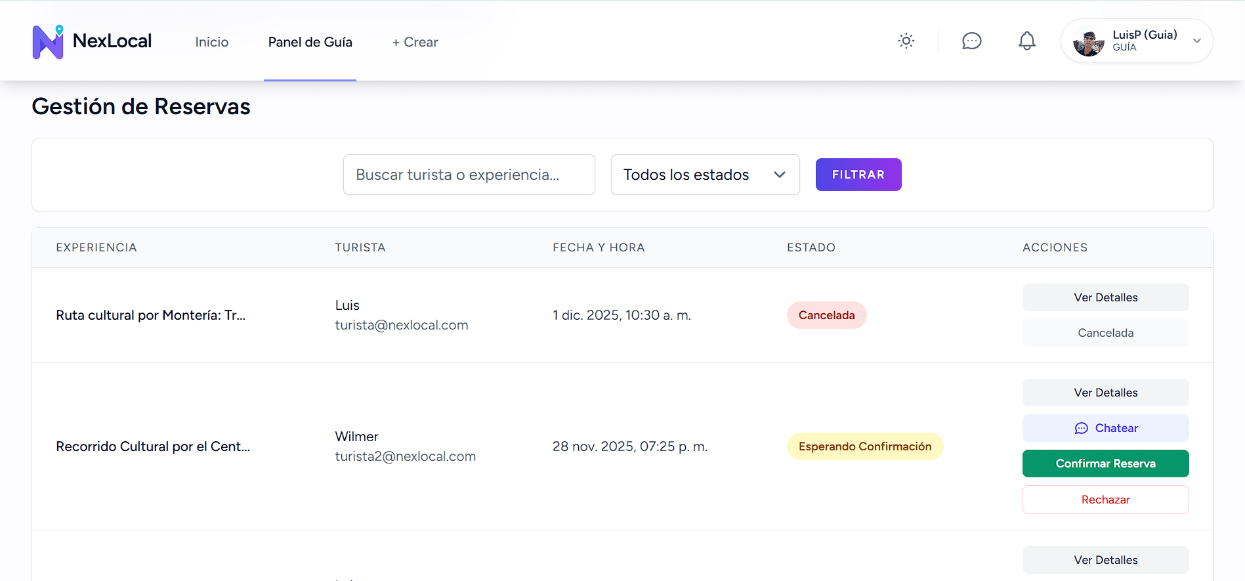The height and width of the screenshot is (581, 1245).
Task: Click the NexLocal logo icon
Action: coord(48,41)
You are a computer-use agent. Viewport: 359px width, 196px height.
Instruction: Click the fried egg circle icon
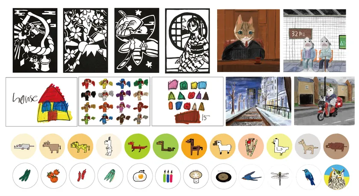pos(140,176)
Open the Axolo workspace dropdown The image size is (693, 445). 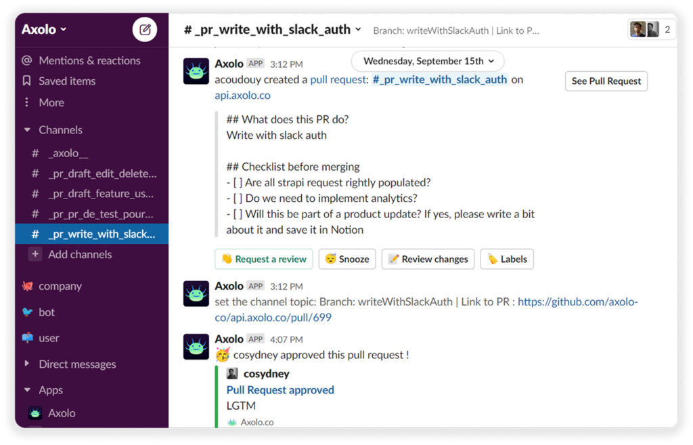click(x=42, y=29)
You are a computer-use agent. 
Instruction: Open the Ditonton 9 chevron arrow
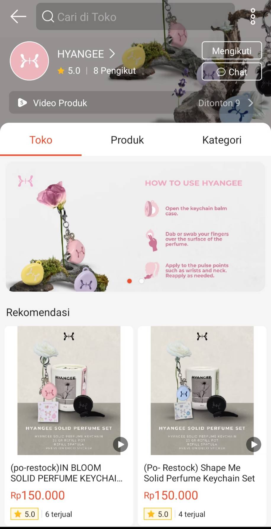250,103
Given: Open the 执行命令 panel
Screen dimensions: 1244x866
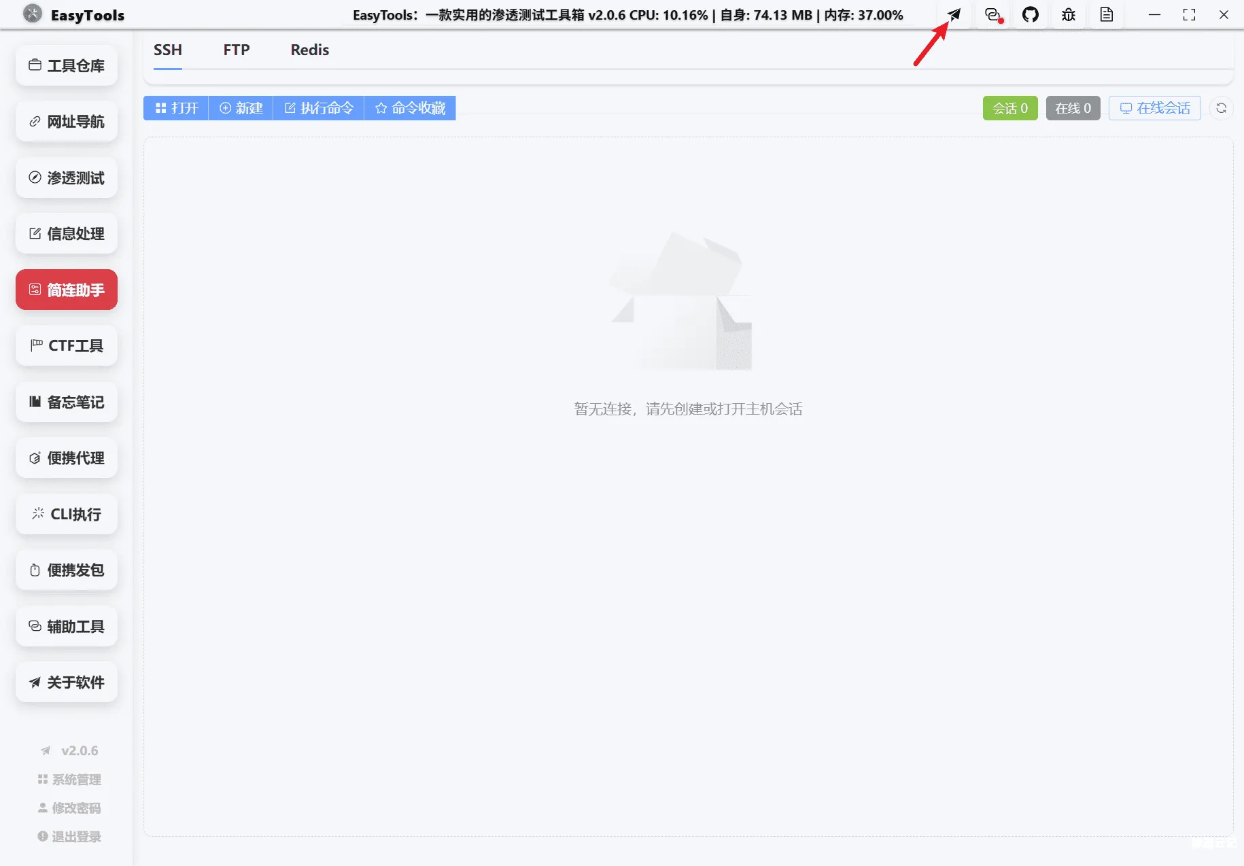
___
Task description: Put everything from the line containing "Given: Open the 执行命令 panel" down to the end of the entries into a Markdown table with the columns Row and Line, skipping blank lines. Leave the pictures out.

Task response:
| Row | Line |
|---|---|
| 1 | Given: Open the 执行命令 panel |
| 2 | Screen dimensions: 1244x866 |